Based on collected information, the cellular response against bacterial stimulation can be repeatedly monitored using the following TLR on A549. This human cell utilized in vitro model could be suitable for the screening of human drugs for, for examples, anti-inflammation and anti-cancer and may eventually substitute experimental animal for persistency testing of drug candidate substances40. Although the stimulation-restoration chart in Figure 6B showed an elevating cyclic response, this will not be a matter since each response to test substances is compared with the standards for inflammation and anti-inflammation regarding the relative position.

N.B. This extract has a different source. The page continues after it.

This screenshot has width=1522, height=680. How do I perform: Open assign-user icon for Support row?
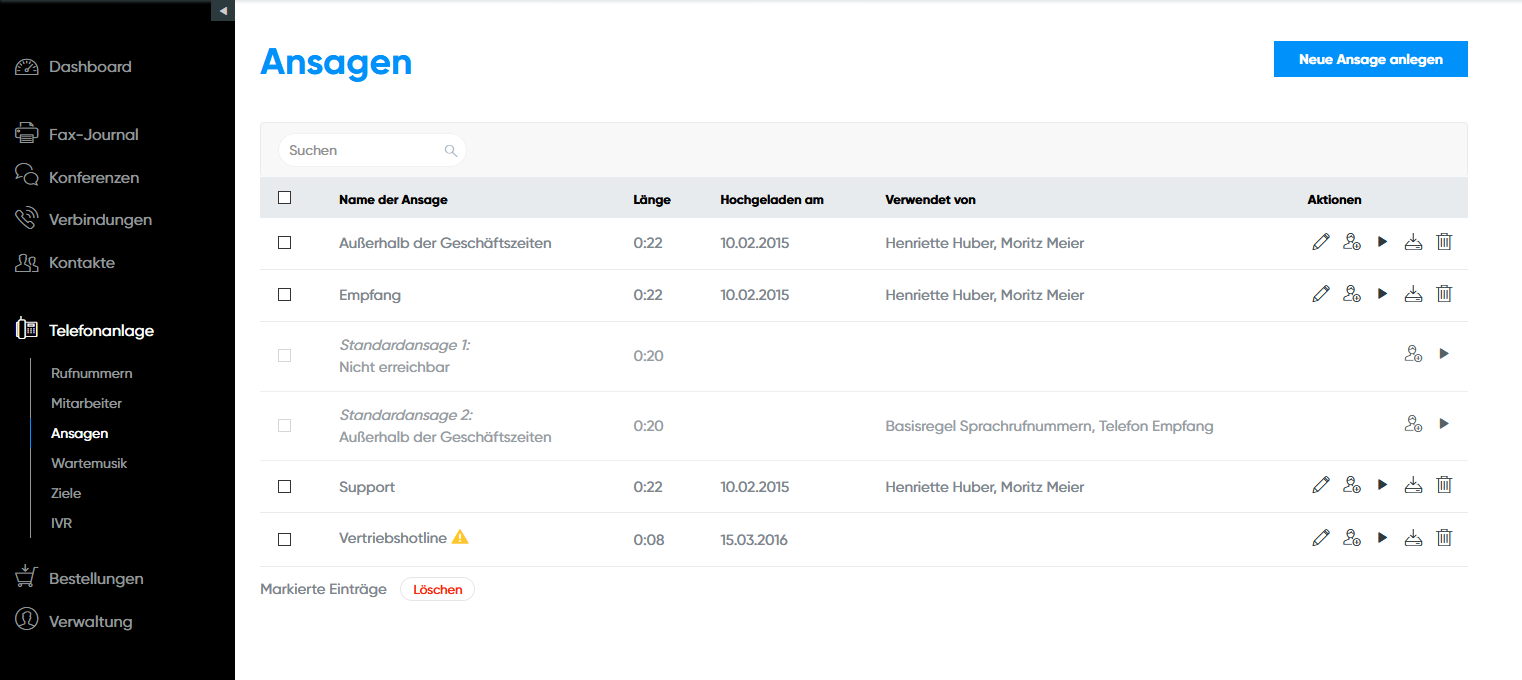click(1352, 485)
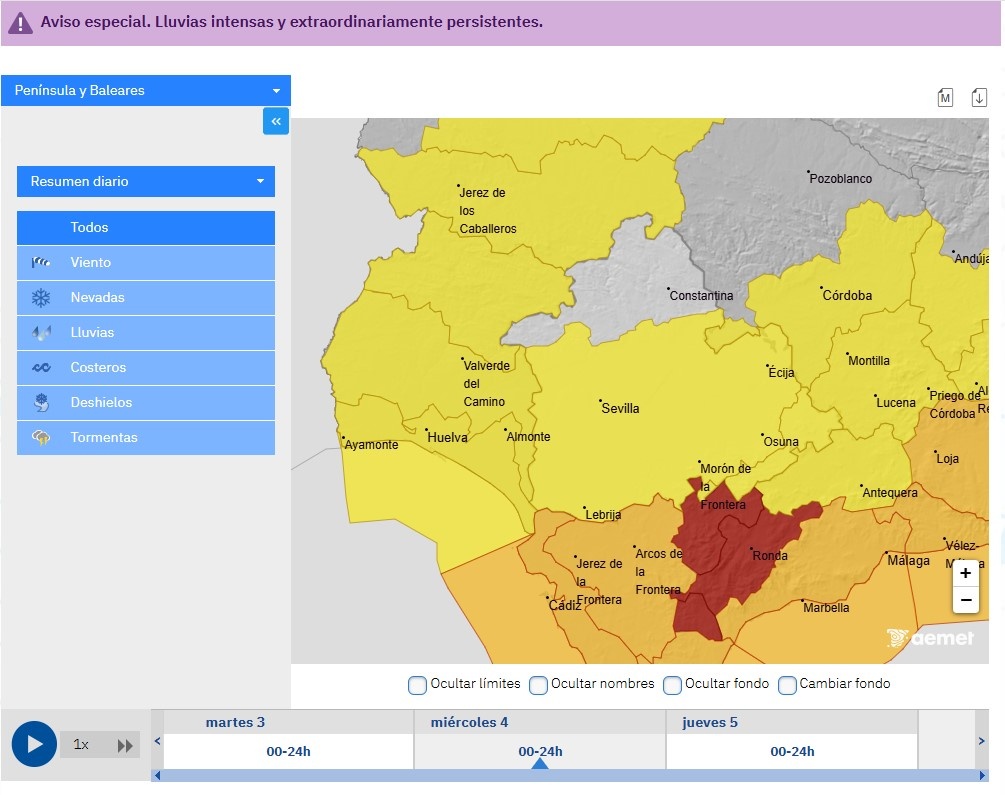1005x795 pixels.
Task: Click the Deshielos thaw icon
Action: [x=41, y=403]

The future of medicinal substance examination could be estimated from the fact that testing of cosmetic ingredients using animal has been totally prohibited by law in European countries40. Human drugs should be investigated regarding efficacy and toxicity in human cells41. The repetitive monitoring for the cellular response may offer extra information regarding test substances such as dilatory cytotoxic effect. Although they initially revealed an efficacy, the cytotoxic effect can be caused in the second or third stage by accumulation if a test drug was repetitively applied to the same cells. To our knowledge, repetitive monitoring of the TLR level as a reproducible indicator of cellular response was first shown in this study. It is pointed out that most previous reports on the monitoring of inflammatory mediators have been limited to cellular responses only to a single stimulation42,43,44.

Conclusions

The regulation switching of mammalian cells regarding TLR expression on the membrane surfaces was developed in vitro, which enabled the cyclic detection of repetitive bacterial stimulations in the same culture. The TLR expression was induced upon bacterial stimulation under starvation conditions and the initial background level was then restored by providing favorable culture conditions. Such repeated TLR regulation switching on human cells such as A549 can be utilized as an in vitro experimental model for persistency testing of anti-inflammatory substances. For example, in the case of human medicinal substances that inhibit the NF-κB pathway17,18, the transcription for TLR production would be suppressed. Thus, this would cause a decrease in the up-regulation of the receptor density when compared to that of the control and the persistent effect of the drug can then be tested in regards to the efficacy and toxicity in the next cycles. It should be noted that the repeated monitoring technology currently had limitations that the maximum number of repetition was three due to potential cellular stress imposed by constant surface area and signal generation from an enzyme label. While the former could be alleviated by employing 3-dimensional cell culture45, the latter depended on optimization for the chemical, physical conditions. In the next study, by using the up- and down-regulated TLR levels as the stimulation and background control standards, respectively, an analytical method for screening of anti-inflammatory substances will be investigated. For high-throughput automation of the testing procedure, we are investigating an analytical methodology coupled with micro-fluidic chip, which should allow for the development of a miniaturized cell chip. Such supplementation would further provide in vivo-like environments for TLR regulation that reflect the clinical demands of the body.